L’idée du compromis vous ennuie ?
- Je fais ce que je peux pour vivre pleinement ma peinture.
Acheter votre pain avec votre art, passe inévitablement par le compromis. Même un petit peintre régional qui vit bien de sa peinture, se compromet. Aimablement, d’accord, mais il se compromet quand même. J’ai encore dieu merci des parenthèses de vraie vie d’Artiste ou je peux retrouver ces fameux instants de grâce fusionnelle avec l’ « autre » qui vous habite, et je m’accorde encore tant que je le peux, le temps nécessaire pour inviter mon corps de « réalité » a rejoindre l’autre, celui du spirituel, le seul qui puisse me mener dans un véritable processus de création. C’est-à-dire que, s’il fallait trente jours pour peindre un tableau, il en faudrait vingt-cinq à attendre , à guetter le train du rêve qui lui ne prévient pas. il passe à toute allure . il faut se tenir là, prêt à sauter dans le premier wagon qui passe.

Vous semblez dire que la peinture est un peu une thérapie, quelque part ?

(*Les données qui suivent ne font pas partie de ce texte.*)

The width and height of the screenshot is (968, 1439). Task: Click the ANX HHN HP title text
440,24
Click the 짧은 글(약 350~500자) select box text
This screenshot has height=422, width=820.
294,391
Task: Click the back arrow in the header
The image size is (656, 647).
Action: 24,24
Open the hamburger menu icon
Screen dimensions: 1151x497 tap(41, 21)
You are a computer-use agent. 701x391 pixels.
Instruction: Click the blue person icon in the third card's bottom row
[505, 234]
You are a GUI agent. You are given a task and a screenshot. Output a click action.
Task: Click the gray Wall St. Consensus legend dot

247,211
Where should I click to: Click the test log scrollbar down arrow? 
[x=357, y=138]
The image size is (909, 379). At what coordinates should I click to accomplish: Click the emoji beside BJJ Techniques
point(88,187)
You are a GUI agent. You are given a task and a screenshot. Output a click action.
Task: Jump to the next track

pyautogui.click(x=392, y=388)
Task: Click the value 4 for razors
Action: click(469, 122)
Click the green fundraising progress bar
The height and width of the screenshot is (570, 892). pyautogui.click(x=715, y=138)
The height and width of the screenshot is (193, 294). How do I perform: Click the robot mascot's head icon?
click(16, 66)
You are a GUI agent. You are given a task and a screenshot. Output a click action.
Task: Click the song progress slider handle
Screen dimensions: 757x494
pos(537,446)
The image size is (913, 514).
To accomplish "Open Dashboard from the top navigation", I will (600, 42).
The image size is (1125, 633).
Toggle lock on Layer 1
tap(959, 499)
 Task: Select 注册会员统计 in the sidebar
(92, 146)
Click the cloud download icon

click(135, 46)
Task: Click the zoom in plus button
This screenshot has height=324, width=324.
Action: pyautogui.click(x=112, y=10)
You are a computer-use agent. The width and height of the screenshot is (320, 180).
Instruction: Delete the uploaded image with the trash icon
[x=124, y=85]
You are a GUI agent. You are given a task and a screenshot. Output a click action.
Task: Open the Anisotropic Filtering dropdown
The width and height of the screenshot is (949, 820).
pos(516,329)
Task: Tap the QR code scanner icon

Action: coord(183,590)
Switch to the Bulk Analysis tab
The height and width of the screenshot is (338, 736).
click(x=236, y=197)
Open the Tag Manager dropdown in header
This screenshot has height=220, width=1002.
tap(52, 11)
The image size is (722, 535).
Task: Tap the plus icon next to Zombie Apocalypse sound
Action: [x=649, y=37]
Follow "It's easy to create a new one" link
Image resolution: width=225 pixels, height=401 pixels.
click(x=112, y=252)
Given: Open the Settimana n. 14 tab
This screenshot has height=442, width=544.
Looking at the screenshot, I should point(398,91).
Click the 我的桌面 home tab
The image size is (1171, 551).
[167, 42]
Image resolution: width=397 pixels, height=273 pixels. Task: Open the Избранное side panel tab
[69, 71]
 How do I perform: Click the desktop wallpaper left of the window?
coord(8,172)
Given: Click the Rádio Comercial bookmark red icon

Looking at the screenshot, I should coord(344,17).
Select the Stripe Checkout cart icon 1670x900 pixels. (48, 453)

Il est clair que le désir de l’art est un désir d’amour, donc une quête inatteignable et c’est bien pour cela qu’au fond, si elle ne me rend pas heureux, elle me rend au moins vertical, c’est la seule chose que je lui demande : être vertical, même vacillant c’est comme une flamme, un flambeau qu’on protège du vent vaille que vaille.

Merci de m’avoir reçue et d’avoir accepté de me parler librement.